- [WORK REQUEST]
Your reply should consist only of the lines from the one with "How do I perform: Select" through the end of the entries, transcribed exactly. Pictures stay out.

- [SOURCE INFORMATION]

BEGIN

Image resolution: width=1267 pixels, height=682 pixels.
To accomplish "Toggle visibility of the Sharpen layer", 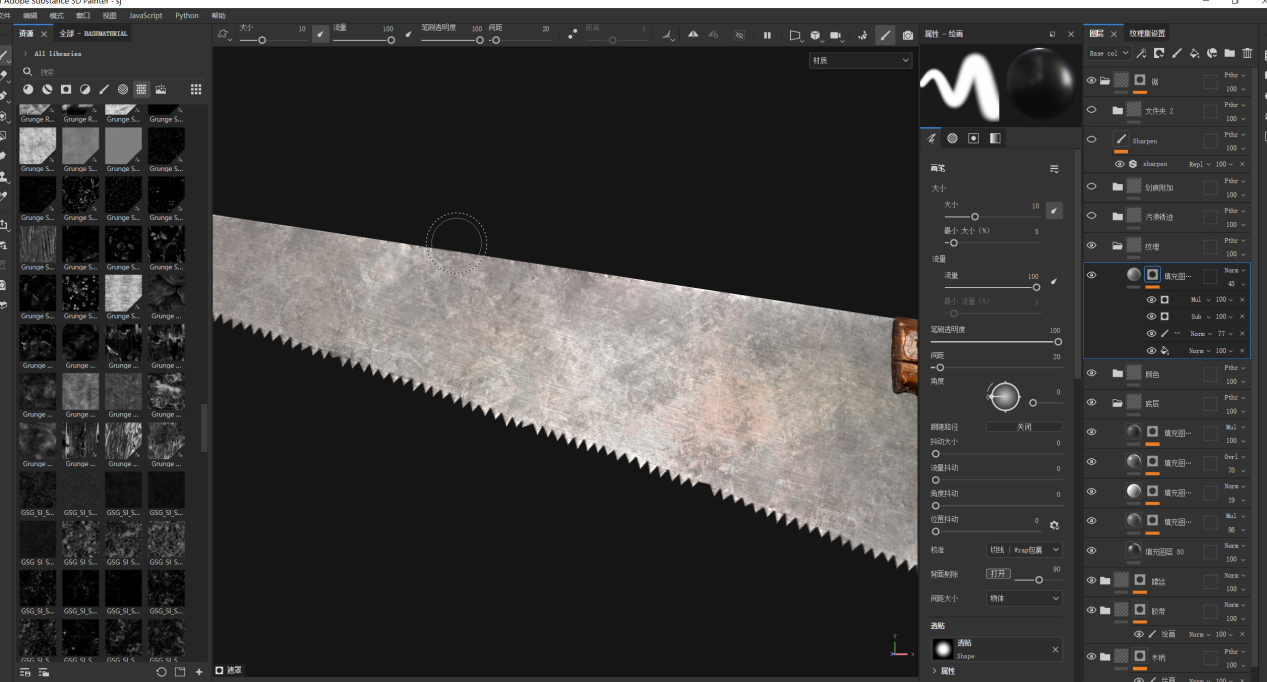I will [x=1091, y=140].
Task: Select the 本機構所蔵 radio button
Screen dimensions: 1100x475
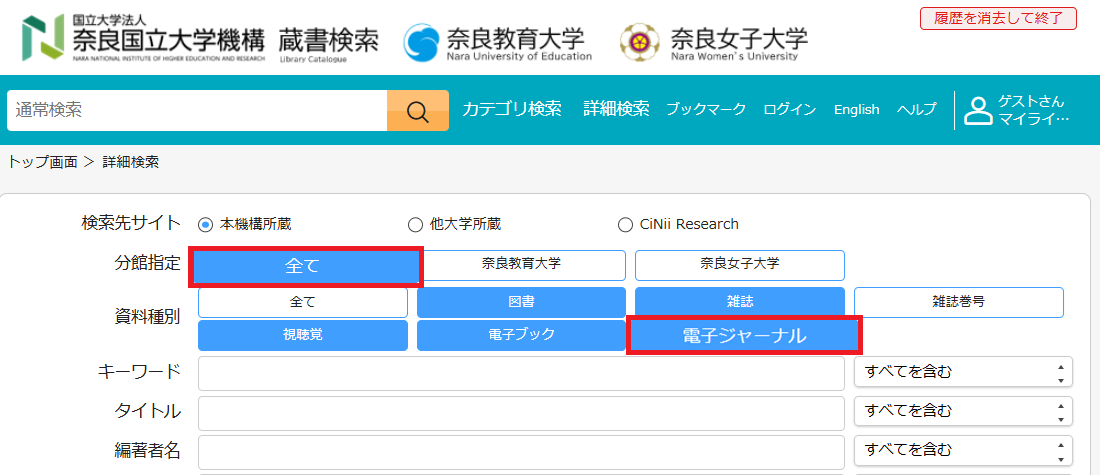Action: pyautogui.click(x=206, y=224)
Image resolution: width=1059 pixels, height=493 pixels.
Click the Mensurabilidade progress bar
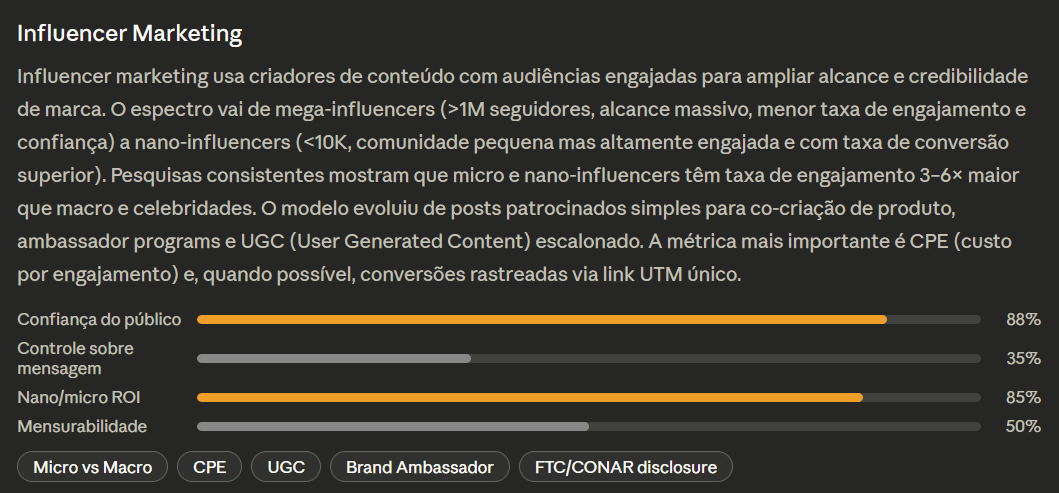click(x=588, y=427)
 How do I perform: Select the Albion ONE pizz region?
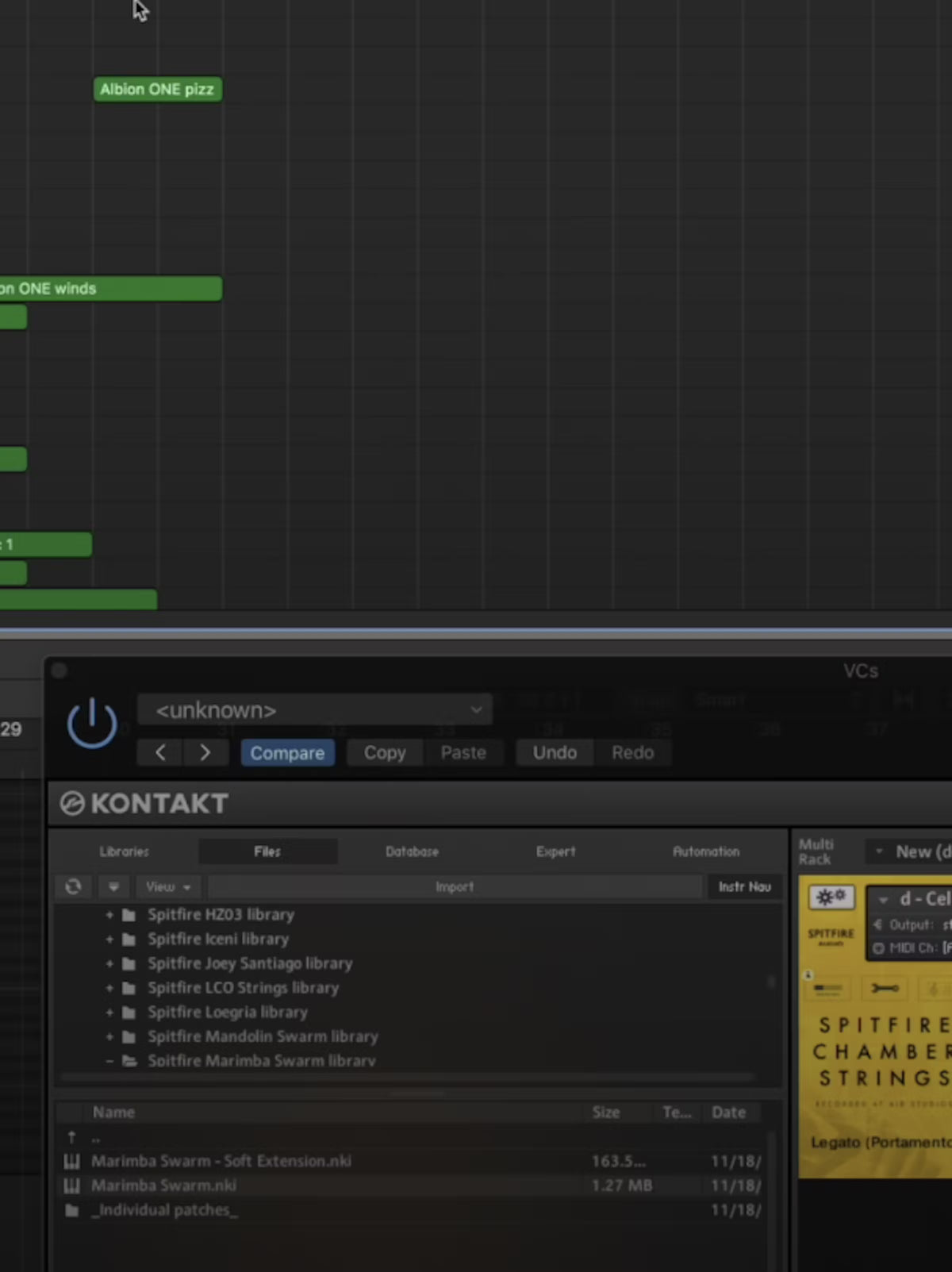(x=157, y=90)
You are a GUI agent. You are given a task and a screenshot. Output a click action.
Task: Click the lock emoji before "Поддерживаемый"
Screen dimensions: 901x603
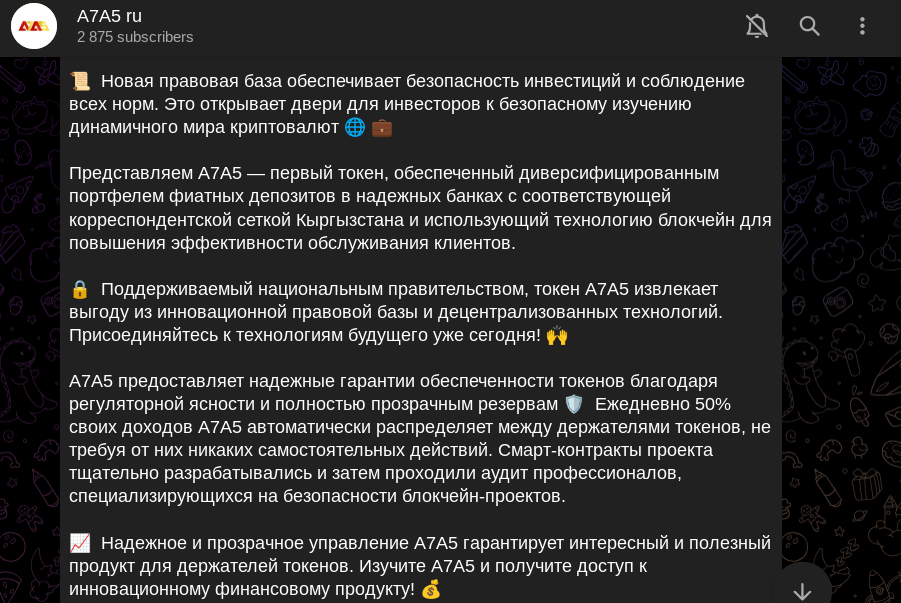coord(80,289)
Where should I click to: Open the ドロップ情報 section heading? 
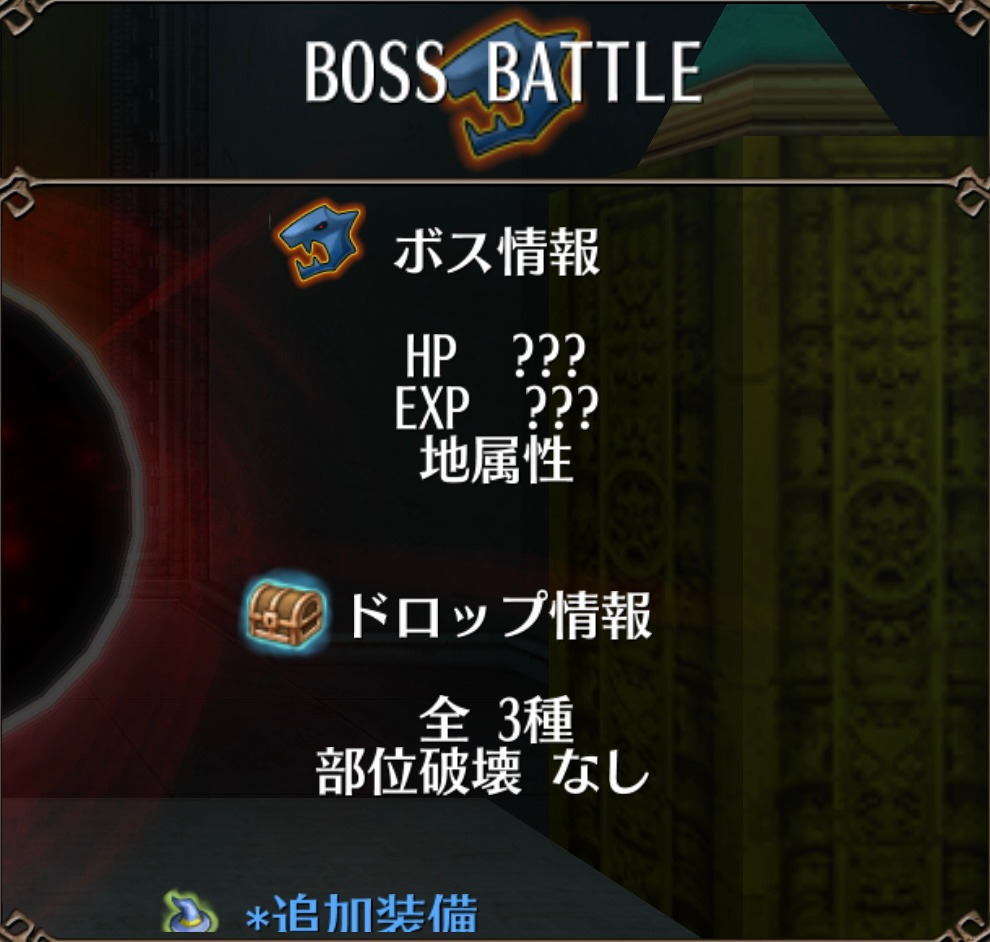[499, 616]
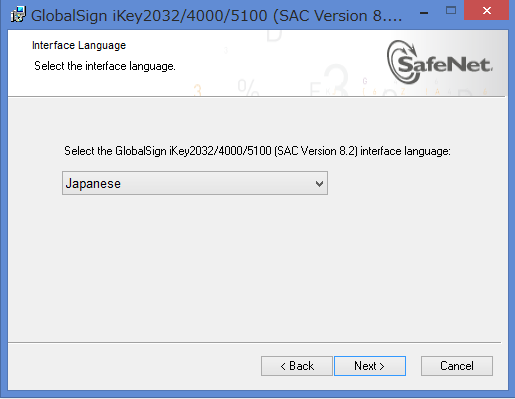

END

- [SOLUTION TO THE PROBLEM]
 How do I perform: Select the Albion ONE pizz region?
(x=157, y=90)
You are a GUI agent. You are given a task and a screenshot. Output a click action.
Task: Click the lock emoji before "Поддерживаемый"
Screen dimensions: 901x603
coord(80,289)
Where should I click to: Open the ドロップ情報 section heading? 
[499, 616]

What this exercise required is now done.